The Picard Declaration states, “The Debtors are among the defendants in thousands of actions brought before several U.S. federal and state courts by multiple plaintiffs asserting Talc Claims. The Debtors believe this litigation is without merit and their strategy has consistently been to mount a vigorous defense to all such claims. Given the increasing number of Talc Claims asserted, the rise in settlement demands in cosmetic talc lawsuits, and the increased unwillingness of the Debtors’ insurers and third party contractual indemnitors to provide coverage for the Debtors’ mounting defense costs and potential liability exposure, the Debtors determined that the commencement of these Chapter 11 Cases was their best option to protect their estates and preserve value for all stakeholders. The Debtors lack the financial wherewithal to remain in the tort system."
Talc Claims Overview
One or more of the Debtors also have certain indemnity rights against J&J or one of its affiliates for OC Claims and Mesothelioma Claims.
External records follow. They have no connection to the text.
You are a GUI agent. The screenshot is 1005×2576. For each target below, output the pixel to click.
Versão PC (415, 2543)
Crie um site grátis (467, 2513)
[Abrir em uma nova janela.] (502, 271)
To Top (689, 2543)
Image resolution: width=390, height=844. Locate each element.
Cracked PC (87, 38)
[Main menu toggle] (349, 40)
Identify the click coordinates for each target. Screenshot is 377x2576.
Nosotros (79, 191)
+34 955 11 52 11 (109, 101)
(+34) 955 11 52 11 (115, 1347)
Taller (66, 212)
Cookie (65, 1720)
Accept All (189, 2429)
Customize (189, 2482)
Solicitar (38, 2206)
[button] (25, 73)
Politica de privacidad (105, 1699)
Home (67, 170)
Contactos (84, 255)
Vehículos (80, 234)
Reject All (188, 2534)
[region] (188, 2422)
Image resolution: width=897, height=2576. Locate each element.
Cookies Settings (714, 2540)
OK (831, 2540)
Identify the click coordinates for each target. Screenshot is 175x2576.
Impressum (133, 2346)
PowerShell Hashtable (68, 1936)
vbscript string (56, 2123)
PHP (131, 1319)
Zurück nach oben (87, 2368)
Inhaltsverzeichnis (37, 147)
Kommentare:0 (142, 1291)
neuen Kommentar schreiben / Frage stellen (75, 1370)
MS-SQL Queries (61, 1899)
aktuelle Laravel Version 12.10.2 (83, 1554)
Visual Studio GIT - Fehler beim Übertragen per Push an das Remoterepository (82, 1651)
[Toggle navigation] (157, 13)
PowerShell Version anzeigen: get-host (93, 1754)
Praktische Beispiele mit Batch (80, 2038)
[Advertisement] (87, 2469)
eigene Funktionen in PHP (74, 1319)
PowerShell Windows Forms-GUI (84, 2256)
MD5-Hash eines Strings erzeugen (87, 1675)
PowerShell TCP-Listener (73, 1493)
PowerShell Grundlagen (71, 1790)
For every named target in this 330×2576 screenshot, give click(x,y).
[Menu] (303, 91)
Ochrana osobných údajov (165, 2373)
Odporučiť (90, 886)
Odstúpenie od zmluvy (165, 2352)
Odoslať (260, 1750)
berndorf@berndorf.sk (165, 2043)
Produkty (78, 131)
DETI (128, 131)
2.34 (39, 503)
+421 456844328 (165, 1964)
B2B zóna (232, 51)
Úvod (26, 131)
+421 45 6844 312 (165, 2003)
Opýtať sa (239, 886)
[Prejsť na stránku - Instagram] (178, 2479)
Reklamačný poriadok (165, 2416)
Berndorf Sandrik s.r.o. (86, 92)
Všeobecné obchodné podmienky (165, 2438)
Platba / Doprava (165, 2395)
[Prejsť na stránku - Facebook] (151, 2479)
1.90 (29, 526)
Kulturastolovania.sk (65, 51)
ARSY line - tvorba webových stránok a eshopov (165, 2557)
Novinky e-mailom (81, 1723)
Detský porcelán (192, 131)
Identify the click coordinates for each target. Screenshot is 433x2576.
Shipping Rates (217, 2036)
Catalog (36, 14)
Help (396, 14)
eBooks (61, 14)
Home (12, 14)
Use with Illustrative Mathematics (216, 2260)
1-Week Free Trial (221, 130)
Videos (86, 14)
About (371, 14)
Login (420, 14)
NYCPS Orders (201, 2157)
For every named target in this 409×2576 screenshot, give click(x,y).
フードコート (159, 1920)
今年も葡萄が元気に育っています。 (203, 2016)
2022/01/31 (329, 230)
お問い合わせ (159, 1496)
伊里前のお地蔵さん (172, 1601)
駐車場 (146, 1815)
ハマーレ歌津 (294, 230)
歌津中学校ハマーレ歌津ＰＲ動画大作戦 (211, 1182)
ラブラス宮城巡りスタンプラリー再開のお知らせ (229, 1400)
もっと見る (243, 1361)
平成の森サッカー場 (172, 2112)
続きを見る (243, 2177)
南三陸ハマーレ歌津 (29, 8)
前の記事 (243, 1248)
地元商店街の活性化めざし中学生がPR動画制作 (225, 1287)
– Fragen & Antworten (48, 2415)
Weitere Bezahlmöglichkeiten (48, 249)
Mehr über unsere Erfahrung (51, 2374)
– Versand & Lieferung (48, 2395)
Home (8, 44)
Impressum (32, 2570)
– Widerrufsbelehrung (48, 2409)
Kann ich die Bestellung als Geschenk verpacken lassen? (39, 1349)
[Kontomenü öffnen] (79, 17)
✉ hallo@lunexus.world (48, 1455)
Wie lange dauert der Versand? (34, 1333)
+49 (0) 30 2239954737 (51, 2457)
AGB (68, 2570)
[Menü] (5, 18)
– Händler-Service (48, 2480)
For example, under a 1989 stock purchase agreement pursuant to which the Debtors purchased the entity known today as ITV, J&J agreed to indemnify one or more of the Debtors for all liabilities arising out of use or exposure to talc-containing products supplied to J&J prior to the January 6, 1989 closing date. In addition, under various talc supply agreements, J&J agreed to indemnify one or more of the Debtors for all liabilities arising out of the supply of talc to J&J during the term of the supply agreements. While the Debtors have additional protection from the Talc Claims through these indemnification agreements with J&J and its affiliates, the Debtors’ ability to recover under these indemnification agreements in a timely fashion is uncertain. As of the Petition Date, J&J has refused to acknowledge or accept its indemnification obligations and has disputed the scope of coverage available to the Debtors under these agreements (or denied indemnification altogether). As such, the Debtors’ recovery under these indemnification agreements has been significantly delayed."
The Debtors had hoped to engage with plaintiffs firms prior to the commencement of these Chapter 11 Cases to determine if a pre-arranged chapter 11 plan could be achieved. The Debtors did not have sufficient time, however, to conduct the diligence process that would be necessary for the parties to engage in meaningful discussions given the pending trial calendar (and risk of incurring a judgment for which the Debtors could not post an appeal bond) and the ever-increasing costs of settlement and defense. Nevertheless, the constructive discussions with the Proposed FCR confirmed, from the Debtors’ perspective, the viability of using Chapter 11 to resolve the Talc Claims in a manner that will maximize the distributable value for all stakeholders and will provide fair and equitable treatment of the Talc Claims.